Dalla lettera enciclica Fratelli tutti di Papa Francesco
214. Agli agnostici, questo fondamento potrà sembrare sufficiente per conferire una salda e stabile validità universale ai principi etici basilari e non negoziabili,
così da poter impedire nuove catastrofi. Per i credenti, la natura umana, fonte di principi etici, è stata creata da Dio, il quale, in ultima istanza, conferisce un fondamento
solido a tali principi. Ciò non stabilisce un fissismo etico né apre la strada all’imposizione di alcun sistema morale, dal momento che i principi morali
fondamentali e universalmente validi possono dar luogo a diverse normative pratiche. Perciò rimane sempre uno spazio per il dialogo.
215. «La vita è l’arte dell’incontro, anche se tanti scontri ci sono nella vita». Tante volte ho invitato a far crescere una cultura dell’incontro, che vada oltre le dialettiche
che mettono l’uno contro l’altro. È uno stile di vita che tende a formare quel poliedro che ha molte facce, moltissimi lati, ma tutti compongono un’unità
ricca di sfumature, perché «il tutto è superiore alla parte». Il poliedro rappresenta una società in cui le differenze convivono integrandosi, arricchendosi e illuminandosi
a vicenda, benché ciò comporti discussioni e diffidenze. Da tutti, infatti, si può imparare qualcosa, nessuno è inutile, nessuno è superfluo. Ciò implica includere
le periferie. Chi vive in esse ha un altro punto di vista, vede aspetti della realtà che non si riconoscono dai centri di potere dove si prendono le decisioni più determinanti.
216. La parola “cultura” indica qualcosa che è penetrato nel popolo, nelle sue convinzioni più profonde e nel suo stile di vita. Se parliamo di una “cultura” nel
popolo, ciò è più di un’idea o di un’astrazione. Comprende i desideri, l’entusiasmo e in definitiva un modo di vivere che caratterizza quel gruppo umano.

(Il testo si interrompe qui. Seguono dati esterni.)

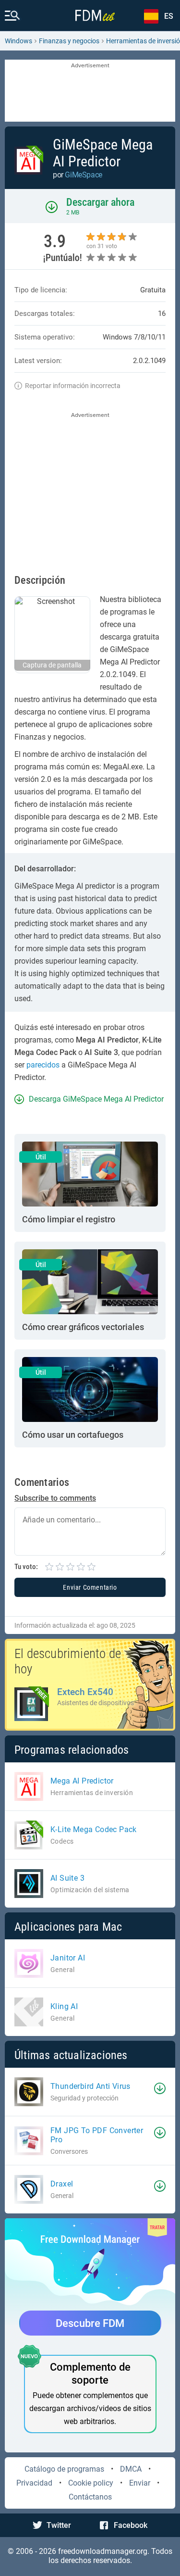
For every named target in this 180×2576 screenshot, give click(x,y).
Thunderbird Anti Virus (90, 2086)
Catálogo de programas (64, 2469)
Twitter (59, 2525)
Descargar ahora (100, 202)
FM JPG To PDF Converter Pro (96, 2135)
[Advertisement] (90, 91)
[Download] (160, 2088)
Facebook (130, 2525)
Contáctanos (90, 2496)
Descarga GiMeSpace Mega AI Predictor (96, 1099)
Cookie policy (90, 2483)
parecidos (43, 1064)
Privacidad (34, 2483)
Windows (18, 41)
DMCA (131, 2469)
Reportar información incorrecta (72, 386)
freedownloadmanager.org (102, 2551)
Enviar (139, 2483)
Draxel (61, 2183)
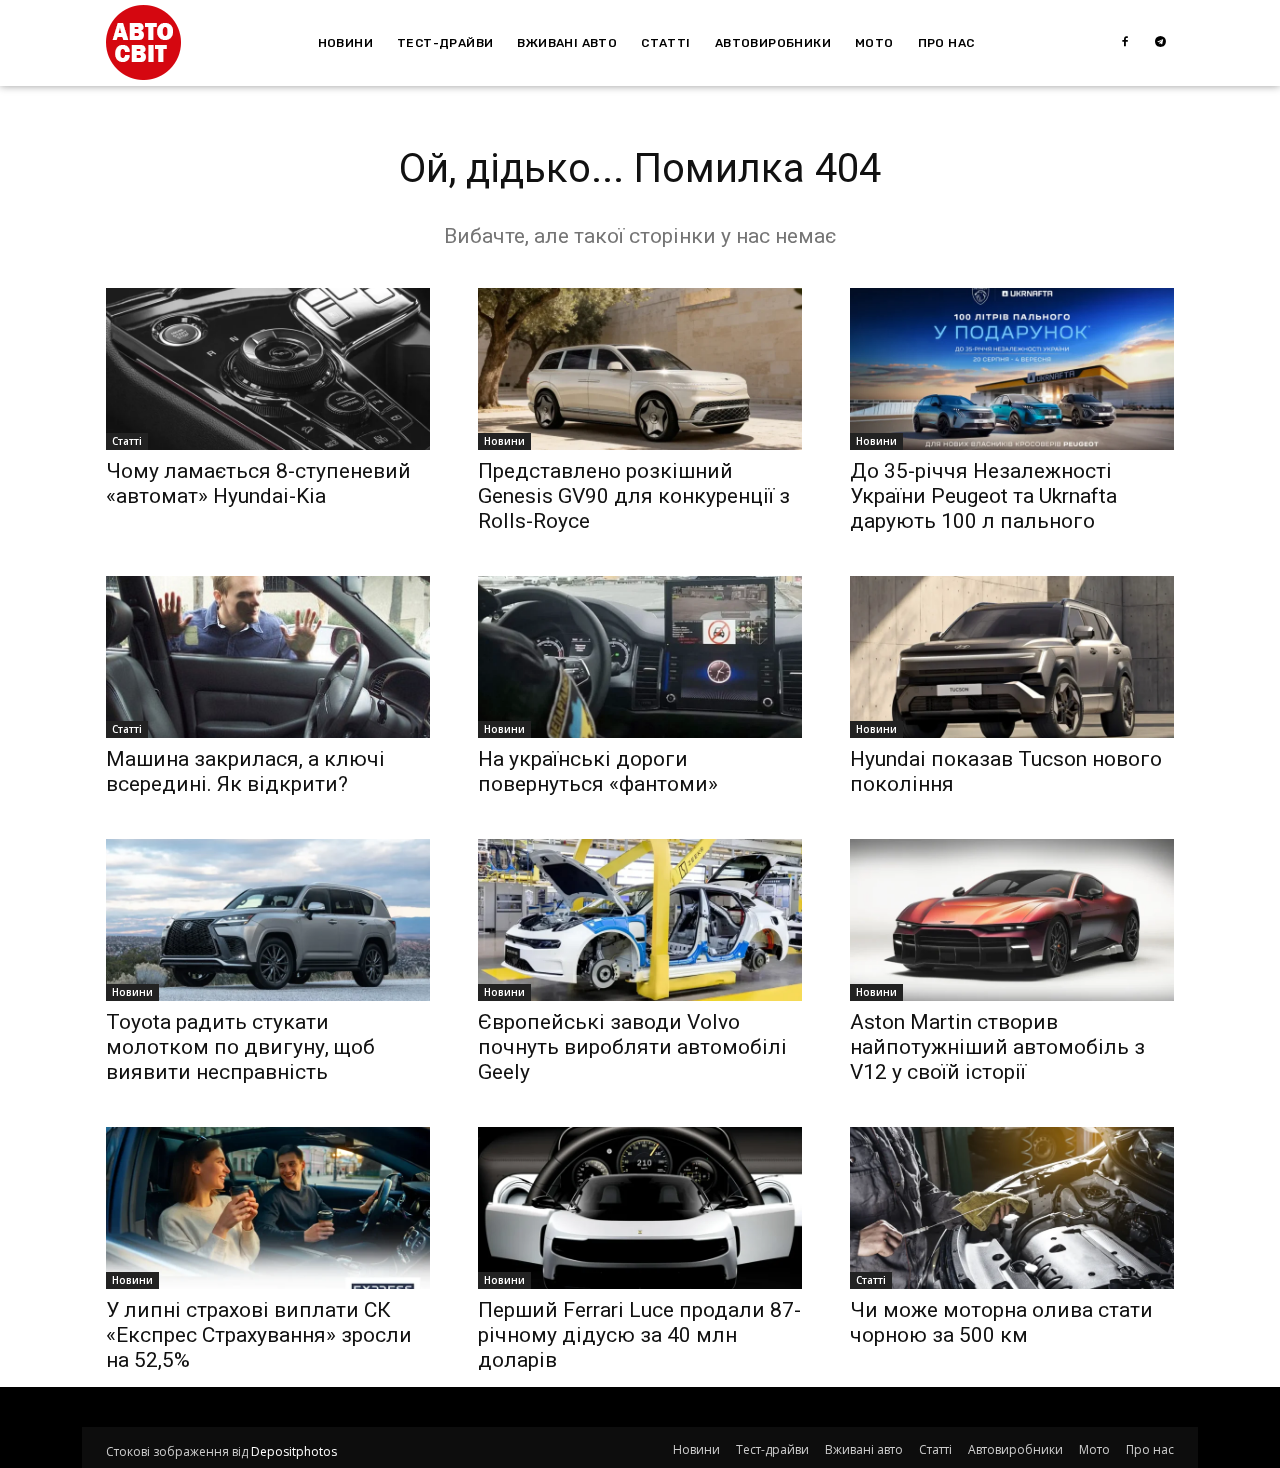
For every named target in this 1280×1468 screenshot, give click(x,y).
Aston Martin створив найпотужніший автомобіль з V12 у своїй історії (997, 1047)
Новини (504, 441)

Dunque, parlare di “cultura dell’incontro” significa che come popolo ci appassiona il volerci incontrare, il cercare punti di contatto, gettare ponti, progettare
qualcosa che coinvolga tutti. Questo è diventato un’aspirazione e uno stile di vita. Il soggetto di tale cultura è il popolo, non un settore della società che mira a
tenere in pace il resto con mezzi professionali e mediatici.
217. La pace sociale è laboriosa, artigianale. Sarebbe più facile contenere le libertà e le differenze con un po’ di astuzia e di risorse. Ma questa pace sarebbe
superficiale e fragile, non il frutto di una cultura dell’incontro che la sostenga. Integrare le realtà diverse è molto più difficile e lento, eppure è la garanzia di una
pace reale e solida. Ciò non si ottiene mettendo insieme solo i puri, perché «persino le persone che possono essere criticate per i loro errori hanno qualcosa da
apportare che non deve andare perduto». E nemmeno consiste in una pace che nasce mettendo a tacere le rivendicazioni sociali o evitando che facciano troppo
rumore, perché non è «un consenso a tavolino o un’effimera pace per una minoranza felice». Quello che conta è avviare processi di incontro, processi che possano
costruire un popolo capace di raccogliere le differenze. Armiamo i nostri figli con le armi del dialogo! Insegniamo loro la buona battaglia dell’incontro!